最近は情報収集やメール、SNSの利用にとどまらず、キャッシュレス決済や健康管理など、スマホなしには暮らしが成り立たないほど。壊れて使えなくなった場合、買い替えにしろ修理にしろ、復旧以外の選択肢はありません。

ただ、高性能スマホほど価格も修理代もかさみます。iPhoneの場合、最上位機種の価格は11万円超。メーカーの修理代は画面割れが約4万円、その他の修理は7万円を超えます。

メーカーや携帯電話会社の保証もありますが、保険会社のスマホ向けの保険で修理代に備える手もあります。ここではiPhone 12 Pro Maxを例に、有料の保証・保険を整理してみましょう。料金は同機種の場合です(税込み、以下同)。

iPhoneの場合、アップルは「Apple Care+」という保証を用意しています。新規購入から30日以内に2万5080円で加入すると、2年間、1年2回まで修理費が軽減されます。画面損傷は3700円、過失や事故によるその他の損傷は1万2900円で修理可能。ただし、3年目以降は保証がなくなります。

携帯電話会社の補償は3年目以降も続けられます。例えばNTTドコモの「ケータイ補償サービス(月1100円)」に加入すると、修理代が購入後1年間は無料、2年目以降は上限5500円に。全損の場合は1万2100円で代替機が手に入ります(1年間2回まで)。加入は新規購入後14日以内です。

保険会社のスマホ保険は月数百円から加入可能

以上の有料オプションは新規購入時の加入が原則。一方、保険会社のスマホ向け保険は、購入後しばらくしてからの加入も可能です。

マイシュアランスの「スマホ保険」は格安スマホ向けの保険です。破損・汚損のみを対象にする「ライトプラン」は月200円(保険料は非課税、以下同)で、1事故5万円、年間10万円まで補償。水濡れや盗難・紛失にも対応する「スタンダードプラン」は月470円で補償額が2倍になります。

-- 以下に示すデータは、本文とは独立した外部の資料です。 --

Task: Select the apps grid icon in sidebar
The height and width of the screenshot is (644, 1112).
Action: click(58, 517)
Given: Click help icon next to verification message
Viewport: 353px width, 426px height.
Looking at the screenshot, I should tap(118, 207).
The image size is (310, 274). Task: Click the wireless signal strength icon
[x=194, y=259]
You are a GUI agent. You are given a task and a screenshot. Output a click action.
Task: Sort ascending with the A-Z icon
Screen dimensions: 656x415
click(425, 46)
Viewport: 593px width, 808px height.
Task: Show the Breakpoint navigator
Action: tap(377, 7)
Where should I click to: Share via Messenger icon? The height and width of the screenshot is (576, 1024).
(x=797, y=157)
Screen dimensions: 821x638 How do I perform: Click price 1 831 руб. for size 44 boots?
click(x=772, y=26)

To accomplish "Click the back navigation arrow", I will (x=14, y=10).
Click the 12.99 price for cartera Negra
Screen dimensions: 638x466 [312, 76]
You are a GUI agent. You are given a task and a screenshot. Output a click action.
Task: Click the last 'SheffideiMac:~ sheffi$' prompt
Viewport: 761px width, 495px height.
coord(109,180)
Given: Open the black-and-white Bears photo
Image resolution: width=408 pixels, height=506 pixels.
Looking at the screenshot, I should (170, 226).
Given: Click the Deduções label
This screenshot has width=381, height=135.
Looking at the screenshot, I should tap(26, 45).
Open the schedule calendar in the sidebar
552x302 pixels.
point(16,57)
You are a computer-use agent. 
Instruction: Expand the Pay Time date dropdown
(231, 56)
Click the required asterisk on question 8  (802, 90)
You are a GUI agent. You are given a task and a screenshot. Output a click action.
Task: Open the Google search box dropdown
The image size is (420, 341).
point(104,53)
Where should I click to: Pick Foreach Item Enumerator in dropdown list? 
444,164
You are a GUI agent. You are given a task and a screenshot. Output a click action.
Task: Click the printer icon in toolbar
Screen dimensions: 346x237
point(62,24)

さくら少額短期保険の「モバイル保険」は最大3端末まで補償され、年間最大補償額は1契約当たり10万円。justInCaseの「スマホ保険」は、保険期間が3カ月と短めですが、無事故でスマホの扱いが良好だと4カ月目から保険料が平均3割安くなります。

加入要件はそれぞれですが、保険料はいずれも割安で、事故時の自己負担額も少額です。ただし、補償額も10万~20万円程度です。

保険は不測の事態でのキャッシュフロー悪化を防ぐためのもの。家計に余裕があり、修理代が負担とならないなら加入は必須ではありませんが、貯蓄が少ない若年層には「安心グッズ」になるでしょう。

清水香(しみず・かおり)
しみず・かおり 学生時代から生損保代理店業務に携わり、2001年、独立系FPとしてフリーランスに転身。翌年、生活設計塾クルー取締役に就任。『地震保険はこうして決めなさい』(ダイヤモンド社)など著書多数。財務省「地震保険制度に関するプロジェクトチーム」委員。社会福祉士。

[日経マネー2021年8月号の記事を再構成]

日経マネー 2021年8月号 コロナ後相場の稼ぎ方&勝負株
著者 : 日経マネー
出版 : 日経BP (2021/6/21)
価格 : 800円(税込み)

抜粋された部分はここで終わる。